Andreas Rose: Ja. Digitale Verfahren erlauben Plausibilitäten und algorithmische Prüfungen von Eingangs- und Bezugsdaten – etwa bei Abstandsflächen. So lassen sich Testate effizienter verifizieren. Digitalisierung ersetzt nicht das berufliche Urteil, sie stärkt es.
Torsten Schröder: In digitalen Workflows werden klare, eindeutige Testate noch wichtiger. Je präziser und maschinenlesbar, desto weniger Reibung im Verfahren – und desto mehr Vertrauen.
IK-Bau NRW: Herr Dr. Rose, was wünschen Sie sich als Präsidiumsmitglied in Bezug auf die Anerkennung qualifizierter Testate in der politischen Diskussion?
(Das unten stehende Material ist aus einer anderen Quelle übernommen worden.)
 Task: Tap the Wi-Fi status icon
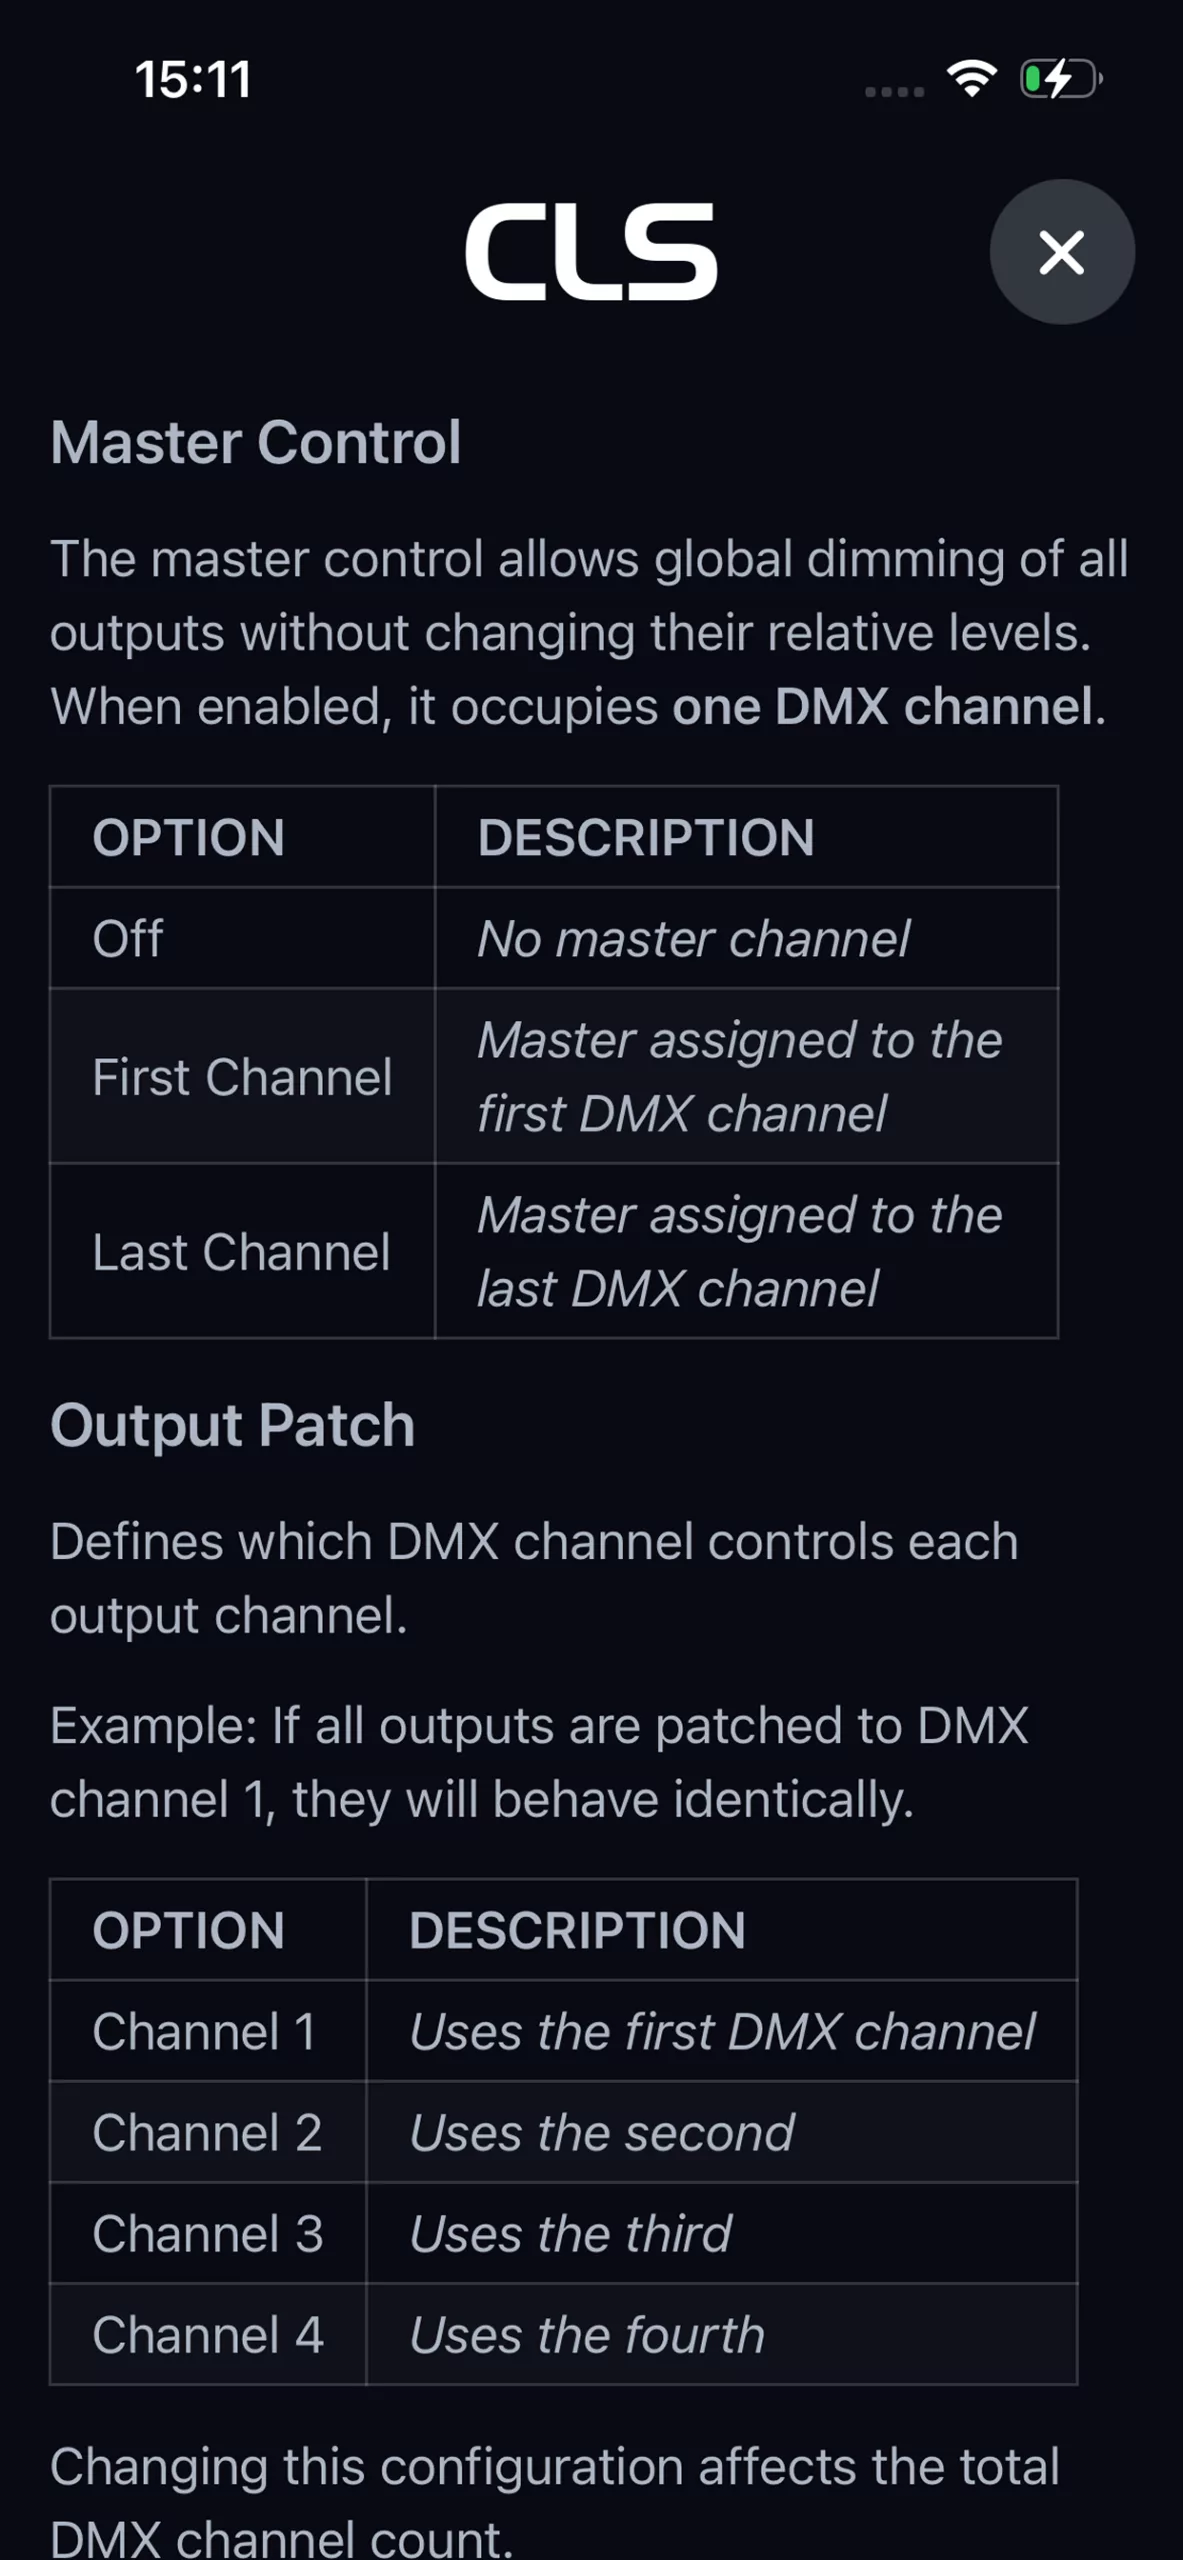[972, 78]
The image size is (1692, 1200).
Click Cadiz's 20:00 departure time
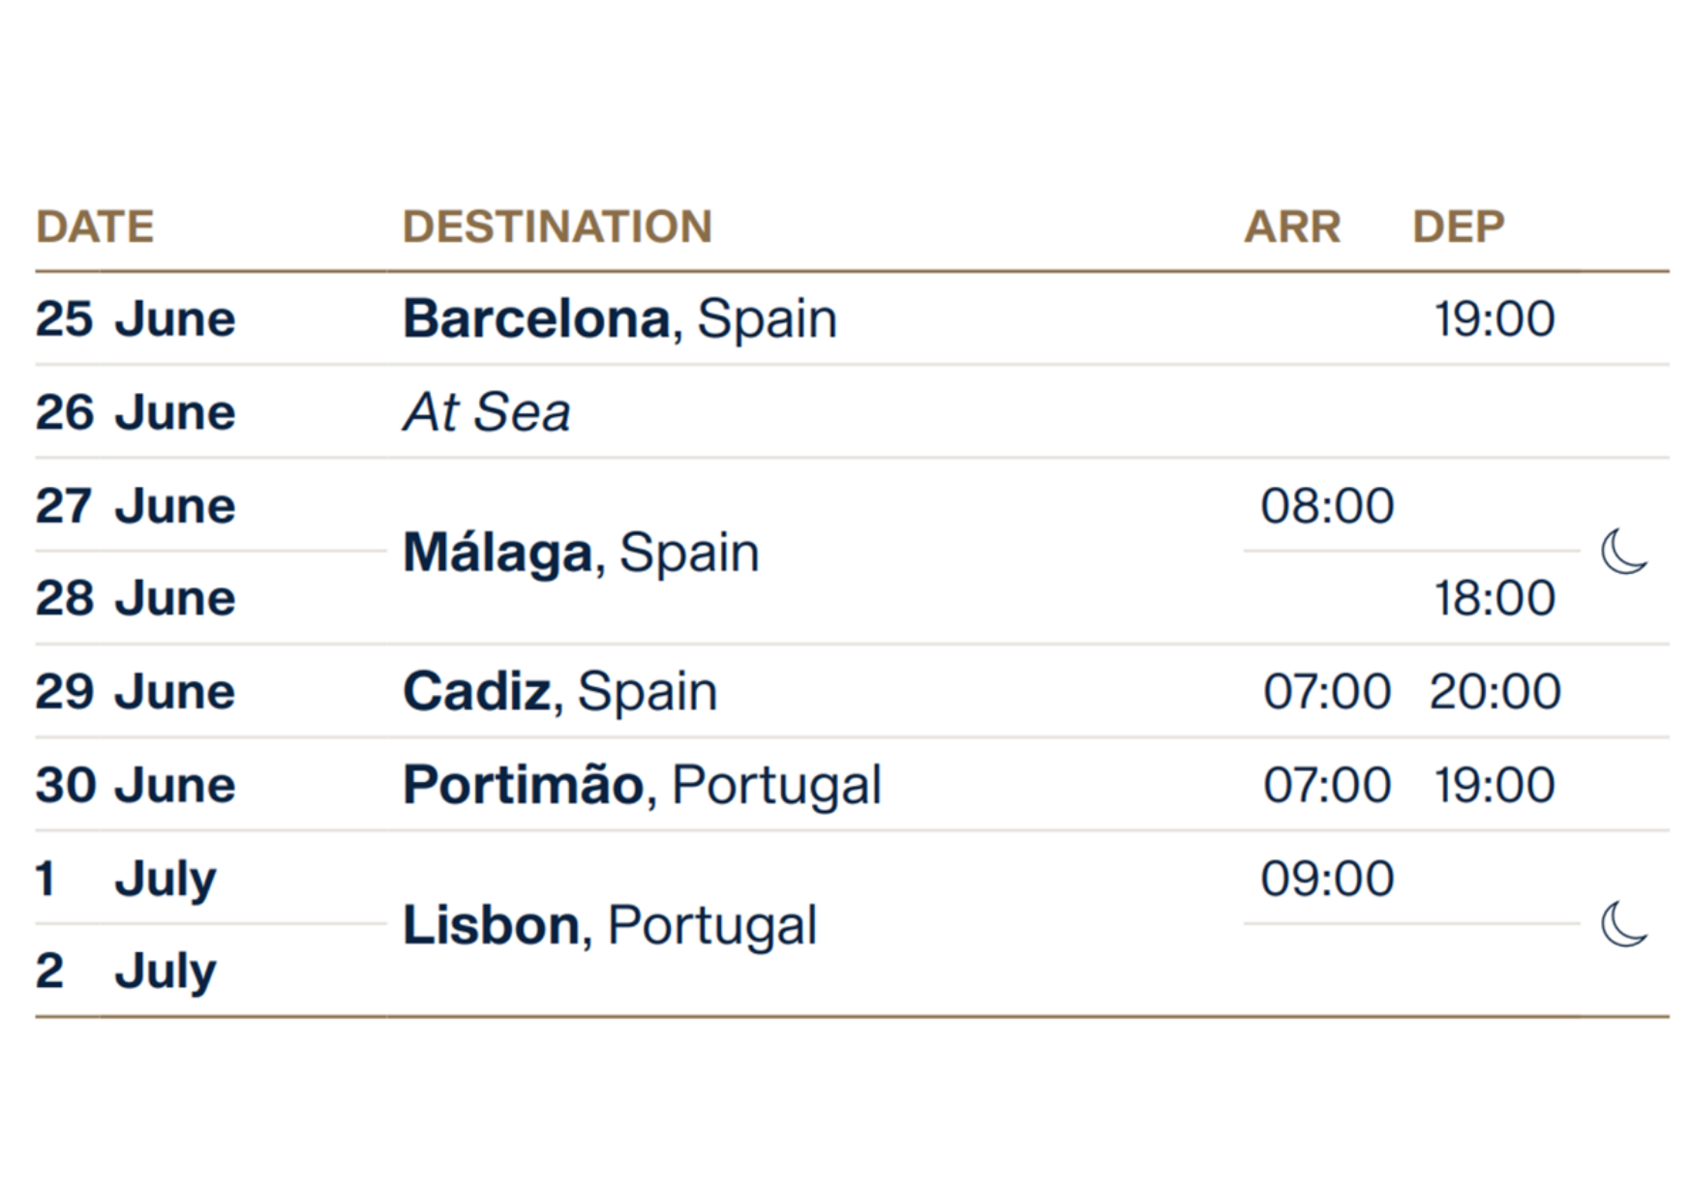pyautogui.click(x=1495, y=691)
Andreas Rose: Mehr Zutrauen in verantwortliche Berufsträgerinnen und Berufsträger – und Gesetze, die Ermessen zulassen, statt alles bis ins Kleinste zu normieren. Qualifizierte Testate sind ein wirksames Mittel für Tempo und Qualität, wenn Verantwortung, Fortbildung, Aufsicht und faire Honorierung zusammenkommen.
IK-Bau NRW: Herr Schröder, was würden Sie sich von den Ingenieurinnen und Ingenieuren wünschen, die Testate verantworten?
Torsten Schröder: Klarheit, Eindeutigkeit und Verantwortungsbereitschaft. Testate müssen fachlich belastbar und rechtlich eindeutig sein – ohne Unschärfen, die später zu Problemen führen.
Das Interview führte Dr. Bastian Peiffer, Pressesprecher der IK-Bau NRW.
Dipl.-Ing. Torsten Schröder (links) und Dr.-Ing- Andreas Rose (rechts).